A sample size of 102 patients was determined, based on an analysis involving multiple comparisons and used a Bonferroni correction for four major predictor variables, with an initial α of 0.05 and β of 0.2. The statistical test used to calculate the sample size was a simple linear regression between spleen size and platelet count, and a sample size of 102 would allow us to detect a minimal effect size (ρ) of 0.3. The null hypothesis was that ρ = 0. We aimed to collect data on approximately 113 patients, to account for incomplete data on up to 10% of them.

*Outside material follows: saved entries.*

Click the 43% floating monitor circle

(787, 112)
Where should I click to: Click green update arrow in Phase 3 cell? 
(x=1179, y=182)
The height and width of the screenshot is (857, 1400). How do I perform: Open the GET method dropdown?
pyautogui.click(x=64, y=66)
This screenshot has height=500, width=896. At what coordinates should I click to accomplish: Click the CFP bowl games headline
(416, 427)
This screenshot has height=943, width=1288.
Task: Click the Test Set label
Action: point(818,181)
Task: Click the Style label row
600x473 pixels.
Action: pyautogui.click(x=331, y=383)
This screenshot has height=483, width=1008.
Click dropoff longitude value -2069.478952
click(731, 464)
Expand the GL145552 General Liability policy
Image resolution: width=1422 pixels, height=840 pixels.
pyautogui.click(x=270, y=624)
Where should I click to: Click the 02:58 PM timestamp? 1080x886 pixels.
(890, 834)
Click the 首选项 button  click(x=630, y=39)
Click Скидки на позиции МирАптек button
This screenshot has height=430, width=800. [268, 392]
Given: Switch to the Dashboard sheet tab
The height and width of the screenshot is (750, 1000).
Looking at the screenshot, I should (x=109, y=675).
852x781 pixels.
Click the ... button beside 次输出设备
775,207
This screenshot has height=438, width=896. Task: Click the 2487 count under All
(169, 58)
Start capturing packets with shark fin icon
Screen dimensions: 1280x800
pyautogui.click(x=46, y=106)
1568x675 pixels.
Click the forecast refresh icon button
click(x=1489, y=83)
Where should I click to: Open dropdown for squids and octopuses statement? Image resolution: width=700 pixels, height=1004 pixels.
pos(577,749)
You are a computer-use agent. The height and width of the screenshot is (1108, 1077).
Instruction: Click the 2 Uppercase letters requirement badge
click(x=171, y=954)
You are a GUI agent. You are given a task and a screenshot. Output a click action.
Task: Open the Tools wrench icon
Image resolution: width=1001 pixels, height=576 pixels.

Statistical analyses were performed in SAS 9.3 (SAS Institute, Inc., Cary, NC), R (version 0.97.312), and GraphPad Prism (version 5.0a).
RESULTS
Cohort
123 patients were screened for the study’s eligibility criteria. 18 patients were excluded, yielding a cohort of 105 patients. Nine patients were excluded for medications, toxins, and comorbidities that could affect the platelet count: 1 had chronic myelogenous leukemia (CML), 1 had sickle cell disease, 4 had excessive alcohol use within six months of the date of laboratory results, 1 had a recent orthopedic surgery and was on warfarin, 1 had hepatocellular carcinoma, and 1 had a prior splenectomy. Eight patients did not have stored serum available.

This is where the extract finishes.